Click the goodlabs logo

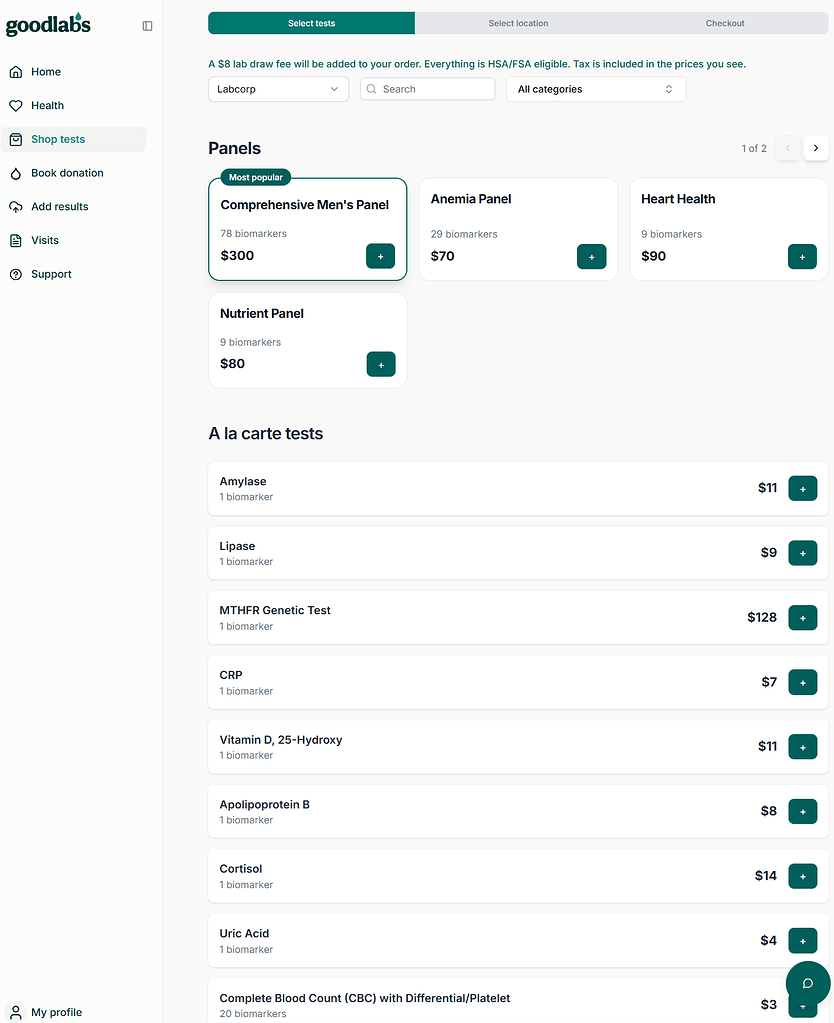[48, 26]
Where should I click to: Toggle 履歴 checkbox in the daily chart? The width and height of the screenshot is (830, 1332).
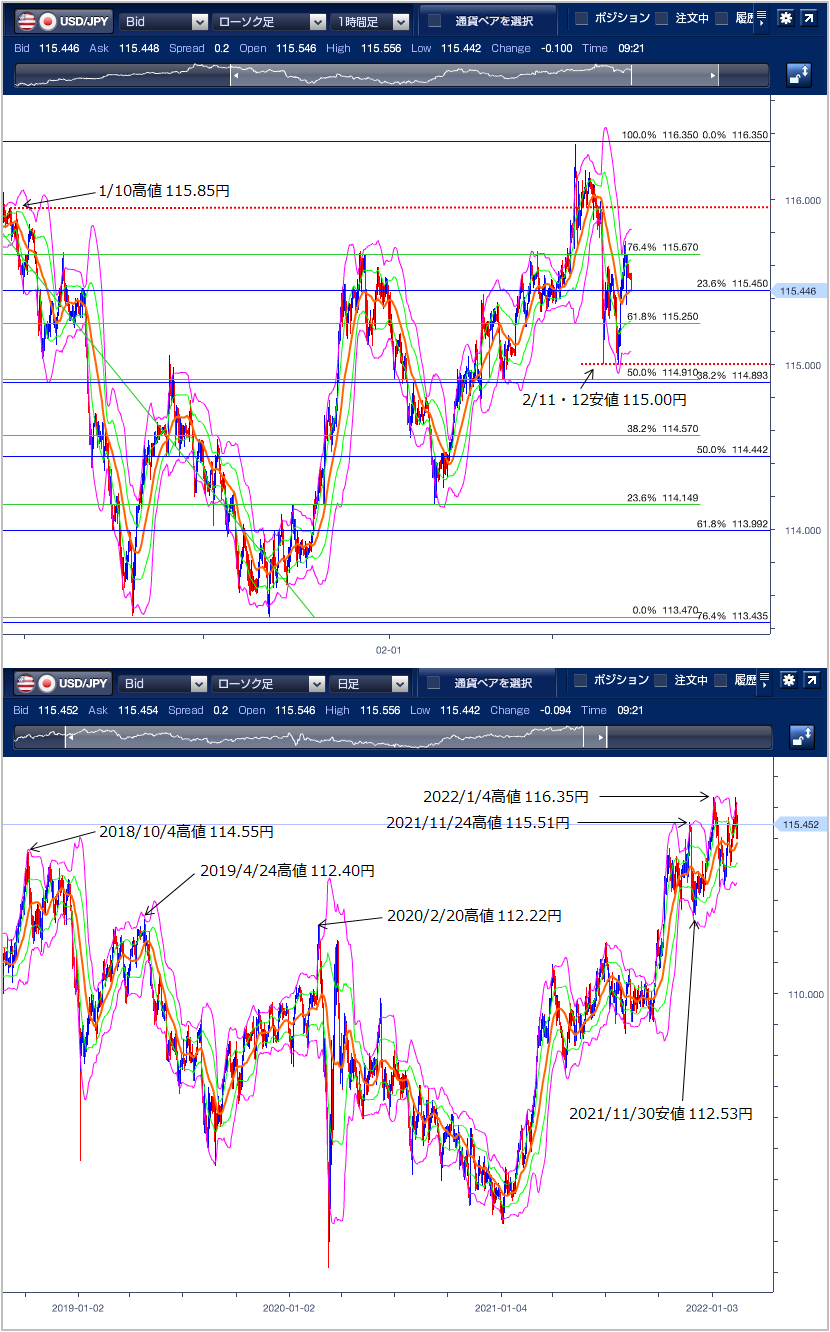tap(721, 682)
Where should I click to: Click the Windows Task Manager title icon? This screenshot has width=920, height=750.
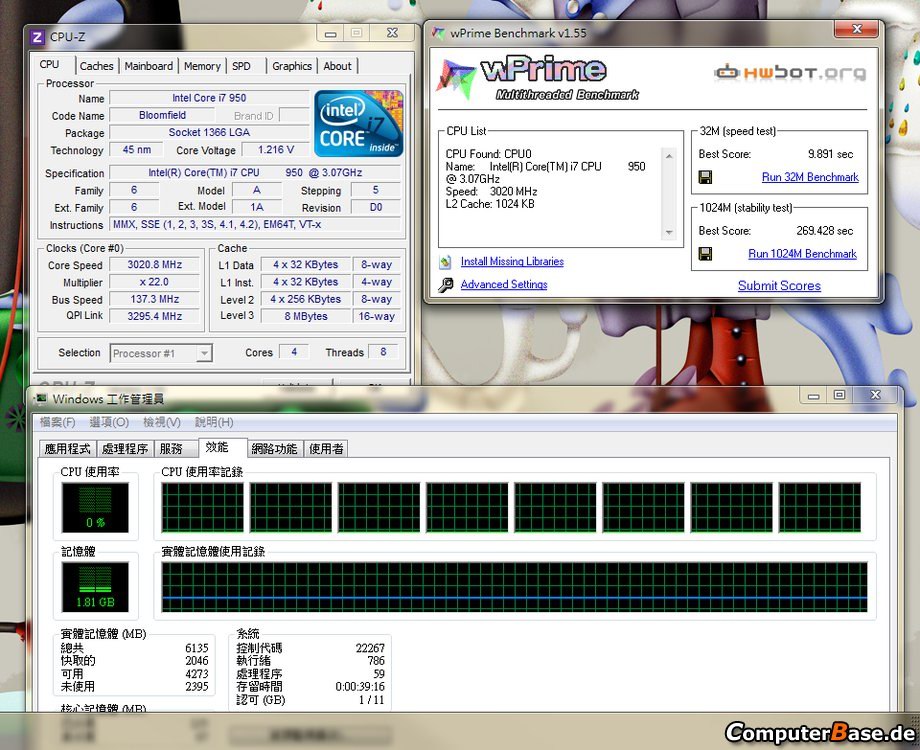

------------------------------------------------

Exercise details: Return the text lines of the data above exactly as they appear, without the pictures.

Written solution:
Click the goodlabs logo

[48, 26]
Where should I click to: Toggle 履歴 checkbox in the daily chart? The width and height of the screenshot is (830, 1332).
tap(721, 682)
Where should I click to: Click the Windows Task Manager title icon? This screenshot has width=920, height=750.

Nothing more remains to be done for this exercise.